If Harbor Point is so hot, why the need for city investment?

Baltimore already has been generous; let's just pave the sidewalks and streets

June 19, 2013|Dan Rodricks

The mayor of Baltimore does not want to be on the wrong side of history this time, so she fully supports $107 million in tax increment financing to aid the development of Harbor Point, that big slab of old, chromium-saturated land adjacent to Harbor East — you know, Doughville, the upscale city-within-the-city developed by bread magnate John Paterakis.

Apparently, Stephanie Rawlings-Blake regrets the vote she cast 15 years ago against giving a substantial tax break to Paterakis, the wealthy and politically influential owner of H&S Bakery and developer of Harbor East. But Rawlings-Blake, then a member of the City Council, took a stand that was totally logical.

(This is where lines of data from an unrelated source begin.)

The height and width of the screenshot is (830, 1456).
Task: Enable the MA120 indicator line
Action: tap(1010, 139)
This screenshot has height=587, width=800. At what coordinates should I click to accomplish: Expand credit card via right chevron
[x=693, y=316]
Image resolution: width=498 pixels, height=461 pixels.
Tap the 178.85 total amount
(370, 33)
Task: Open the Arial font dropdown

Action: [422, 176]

At the time, this city needed a convention headquarters hotel — that is, a hotel near the Baltimore Convention Center. The original convention center had been built through state and city revenue bonds of $51 million in 1979. Public financing also made possible the center's $151 million expansion in 1997.

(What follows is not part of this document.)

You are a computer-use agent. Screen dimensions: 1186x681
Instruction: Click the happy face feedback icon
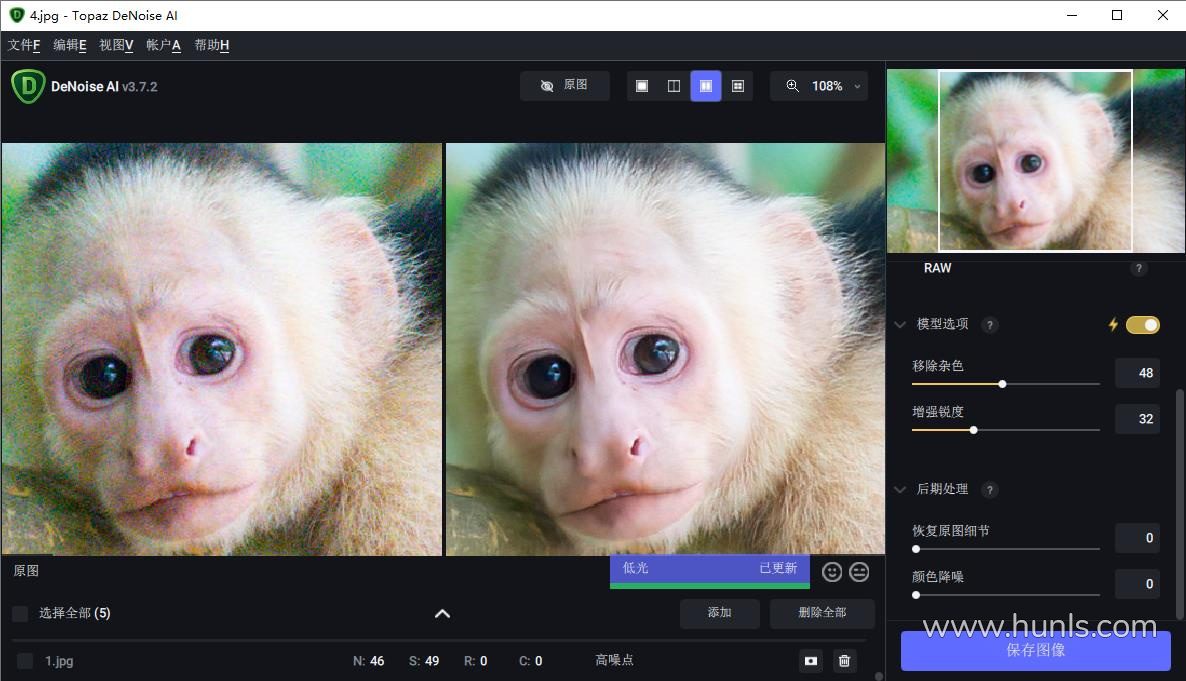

Then-Mayor Kurt Schmoke had a great idea: Let's protect the public investment in the convention center by building a new convention headquarters hotel with hundreds of badly needed rooms. That way, Baltimore will be able to attract even bigger conferences and give our convention and tourism business a substantial boost.

That made sense. The next part didn't.

Let's build this hotel, Schmoke said, a mile from the convention center, on the other side of the Inner Harbor, way down Pratt Street and south of Little Italy — where Paterakis owns a lot of land. Let's have him build the next big hotel there, said our Ivy-educated mayor, and let's give Paterakis a big break on property taxes for, oh, a quarter of a century.

Of course, almost everyone — except Paterakis, Schmoke and a majority of the 19-member City Council — thought this was a dumb idea. Leaders of the Maryland General Assembly (including the late Pete Rawlings, father of our current mayor), the state treasurer, business leaders, people in the hotel and convention business, this columnist — we all thought the public subsidy for a convention hotel a mile from the convention center made no sense. The deal smelled of bread and politics.

When it reached the City Council, Stephanie Rawlings-Blake was one of only four members to vote against giving Paterakis the tax break to build his hotel in Harbor East. It was worth multiple millions to the multimillionaire.

Recently, Rawlings-Blake said she won't make such a mistake again. She doesn't like being on the wrong side of Baltimore's economic development history, she said.

She said that, of course, because Harbor East is flourishing today, with hotels, restaurants, stores, upscale residences and a generally exciting atmosphere.

Left out of the story is what happened on the other side of town, back at the convention center. Because Paterakis got millions in subsidy for his Harbor East hotel, and because Peter Angelos dropped plans to build a $150 million Grand Hyatt adjacent to the convention center, and because no other developer stepped forward, the city had to finance its own convention hotel. That's why the Hilton stands there today. Some $300 million in revenue bonds were used to build it, one of the costliest projects ever taken on by the city government.

So, Rawlings-Blake's vote in 1998 shouldn't be seen as regrettable, but smart and logical, a vote that probably made her math-genius, budget-savvy dad, chairman of the Appropriations Committee of the House of Delegates, quite proud.

But, you know how this goes — the years fly by, the buildings rise, the restaurants open, and almost everyone forgets about the original deal. They say: Harbor East is a screaming success. Whatever it cost the taxpayers, and whatever politics were at play back in the '90s ... well, whatever.

Now comes Harbor Point, the next phase of Doughville, slated to house Exelon's regional headquarters and other offices, upscale residences and more stores.

This time, Rawlings-Blake isn't holding back. She wants the city to provide $107 million in infrastructure for Harbor Point by issuing bonds that would be paid back with property taxes generated by the new development. Michael Beatty, Paterakis' protege and partner in Harbor East, stood next to Rawlings-Blake recently as she called on the City Council to approve the deal, claiming that the project will produce thousands of construction jobs, permanent jobs after that, and millions in tax revenue.

It might all come to pass — even if the city does nothing more than pave the new streets and sidewalks.

Because of the original investments by Paterakis and the city in Harbor East, Harbor Point looks like the choicest open real estate on the East Coast. It has been called as much and more by the city's former economic developer director. With that kind of buzz, and Exelon's commitment, is municipal subsidy of this scale logical?

I say no. The city already gave Paterakis and Beatty a great start, plus substantial tax breaks from Harbor Point's placement in an Enterprise Zone cynically reconfigured to include a public housing project several blocks away. So the city has been plenty generous. It can be less so now, and Harbor Point will turn out just fine.